I am getting into this a little too much, but once the creativity starts, it just doesn’t stop.

“There’s something wrong with you,” Justice says after a very long pause, the kind of pause in which intense judgements form.

“There’s not. You do the work I do, see the things I do, you either get used to them and start talking about them real casually, or you stress the fuck out and they cart you away. So. Tell your crazy cannibalistic brother that you have a hundred sixty pounds of prime meat here waiting to uncuff him.”

“I thought you would be more disturbed by this. Afraid of it.”

“Eh,” I shrug. “This is the easiest way of solving everybody’s problems. Lives get saved, yadda yadda. Happy outcomes. Let’s do this. Make the call. Break out your flip phone, buddy. We’ll do this.”

6

We wait for Rage in the moonlit shadow of Order’s web. It’s getting cold out. The holiday season is starting to edge its way toward us in a tentative sort of way. I forget about that, because I never participate anymore. Christmas is one of those things that just sort of happens around me, like Valentine’s Day, and Halloween, and every other mass vacation event. I sit at the edges of it all, somewhat aware of it because I have to be, but not at all engaged with it.

“I should have brought a warmer jacket,” I say. “Didn’t expect to be out here so long.
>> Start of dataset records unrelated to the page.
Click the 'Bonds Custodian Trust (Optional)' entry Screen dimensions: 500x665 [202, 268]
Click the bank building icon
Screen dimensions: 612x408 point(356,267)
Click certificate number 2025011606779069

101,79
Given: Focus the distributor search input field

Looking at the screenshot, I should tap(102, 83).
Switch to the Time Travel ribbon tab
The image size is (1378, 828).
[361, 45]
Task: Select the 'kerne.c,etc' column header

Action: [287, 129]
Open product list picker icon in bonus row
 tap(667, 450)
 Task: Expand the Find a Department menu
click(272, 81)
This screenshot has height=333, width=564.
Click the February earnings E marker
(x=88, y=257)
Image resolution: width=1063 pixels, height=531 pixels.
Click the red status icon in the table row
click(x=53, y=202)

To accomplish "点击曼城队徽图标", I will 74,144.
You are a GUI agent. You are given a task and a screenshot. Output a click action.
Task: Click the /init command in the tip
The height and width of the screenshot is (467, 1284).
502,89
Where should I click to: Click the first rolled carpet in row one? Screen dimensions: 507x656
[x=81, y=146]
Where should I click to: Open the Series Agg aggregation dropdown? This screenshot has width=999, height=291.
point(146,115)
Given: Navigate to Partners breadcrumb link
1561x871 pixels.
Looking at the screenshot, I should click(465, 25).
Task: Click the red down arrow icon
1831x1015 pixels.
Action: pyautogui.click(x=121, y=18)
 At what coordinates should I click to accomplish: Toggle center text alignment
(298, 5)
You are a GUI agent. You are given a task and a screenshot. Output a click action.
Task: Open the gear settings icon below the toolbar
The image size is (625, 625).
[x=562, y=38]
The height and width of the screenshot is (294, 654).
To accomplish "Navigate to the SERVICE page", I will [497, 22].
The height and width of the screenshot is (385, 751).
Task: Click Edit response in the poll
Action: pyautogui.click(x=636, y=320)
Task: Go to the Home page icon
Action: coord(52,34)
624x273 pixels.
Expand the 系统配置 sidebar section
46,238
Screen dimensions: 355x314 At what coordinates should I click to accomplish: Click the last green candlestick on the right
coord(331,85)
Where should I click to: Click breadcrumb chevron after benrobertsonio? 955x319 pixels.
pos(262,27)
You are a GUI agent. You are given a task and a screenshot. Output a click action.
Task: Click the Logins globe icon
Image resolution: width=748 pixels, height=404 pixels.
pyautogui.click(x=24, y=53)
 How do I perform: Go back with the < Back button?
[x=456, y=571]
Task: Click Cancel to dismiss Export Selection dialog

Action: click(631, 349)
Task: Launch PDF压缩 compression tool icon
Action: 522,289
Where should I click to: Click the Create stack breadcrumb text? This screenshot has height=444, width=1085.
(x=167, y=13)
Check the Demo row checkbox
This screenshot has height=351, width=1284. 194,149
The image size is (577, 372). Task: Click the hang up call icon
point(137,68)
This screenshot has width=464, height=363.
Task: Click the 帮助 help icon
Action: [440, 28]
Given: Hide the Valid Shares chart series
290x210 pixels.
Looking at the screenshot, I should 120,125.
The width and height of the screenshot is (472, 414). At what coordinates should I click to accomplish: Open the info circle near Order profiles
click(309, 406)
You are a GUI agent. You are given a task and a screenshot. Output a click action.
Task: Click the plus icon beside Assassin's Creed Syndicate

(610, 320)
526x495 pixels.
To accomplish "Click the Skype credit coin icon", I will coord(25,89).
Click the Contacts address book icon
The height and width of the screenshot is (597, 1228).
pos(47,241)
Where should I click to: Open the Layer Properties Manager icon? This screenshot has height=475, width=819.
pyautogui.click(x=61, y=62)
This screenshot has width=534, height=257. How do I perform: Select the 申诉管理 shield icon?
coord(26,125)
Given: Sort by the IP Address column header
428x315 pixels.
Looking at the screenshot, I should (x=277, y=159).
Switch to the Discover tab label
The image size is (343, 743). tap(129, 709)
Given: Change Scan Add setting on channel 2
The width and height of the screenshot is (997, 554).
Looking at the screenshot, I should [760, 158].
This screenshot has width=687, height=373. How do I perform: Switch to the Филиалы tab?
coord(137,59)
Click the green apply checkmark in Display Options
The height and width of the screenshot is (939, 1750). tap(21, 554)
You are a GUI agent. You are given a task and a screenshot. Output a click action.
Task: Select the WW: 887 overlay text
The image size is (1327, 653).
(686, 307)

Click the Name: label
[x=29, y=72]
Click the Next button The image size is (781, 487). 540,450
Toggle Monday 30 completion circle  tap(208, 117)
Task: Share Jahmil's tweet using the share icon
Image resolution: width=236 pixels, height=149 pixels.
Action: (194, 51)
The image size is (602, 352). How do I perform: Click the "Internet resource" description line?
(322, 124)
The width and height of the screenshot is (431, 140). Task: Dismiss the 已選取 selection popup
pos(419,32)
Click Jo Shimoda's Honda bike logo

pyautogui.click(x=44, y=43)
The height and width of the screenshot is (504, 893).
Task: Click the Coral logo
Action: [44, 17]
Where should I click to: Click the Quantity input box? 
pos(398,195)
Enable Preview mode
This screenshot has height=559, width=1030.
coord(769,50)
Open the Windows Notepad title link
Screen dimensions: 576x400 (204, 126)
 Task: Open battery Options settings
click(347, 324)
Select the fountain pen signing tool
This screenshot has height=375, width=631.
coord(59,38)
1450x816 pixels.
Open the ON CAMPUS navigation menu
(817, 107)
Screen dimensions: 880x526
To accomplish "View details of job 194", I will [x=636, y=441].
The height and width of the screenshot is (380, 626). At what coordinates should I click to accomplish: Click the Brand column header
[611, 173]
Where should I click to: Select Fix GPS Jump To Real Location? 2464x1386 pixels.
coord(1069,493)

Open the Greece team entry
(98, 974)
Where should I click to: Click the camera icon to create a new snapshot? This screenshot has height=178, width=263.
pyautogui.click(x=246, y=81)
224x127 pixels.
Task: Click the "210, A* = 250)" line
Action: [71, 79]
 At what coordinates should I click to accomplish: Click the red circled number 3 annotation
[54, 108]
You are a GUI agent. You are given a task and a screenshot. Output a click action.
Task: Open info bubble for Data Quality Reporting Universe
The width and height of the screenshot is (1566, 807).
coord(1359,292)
Thought I might have some chance at getting home before midnight.”

“What home?” He snorts the question with a particular kind of derision.

“What do you mean?”

“I followed your scent. You have no home. You have a room.”

“Dude. That is not cool. Have you heard of the concept of privacy? You had no right to break into my house! The fuck!”

“I was curious about you.”

“Stalkers are curious about people too. Your curiosity doesn’t excuse your creepiness. I don’t go breaking into your home. I could have come back here during the day and snooped around here, and I didn’t. I respected your space. I…”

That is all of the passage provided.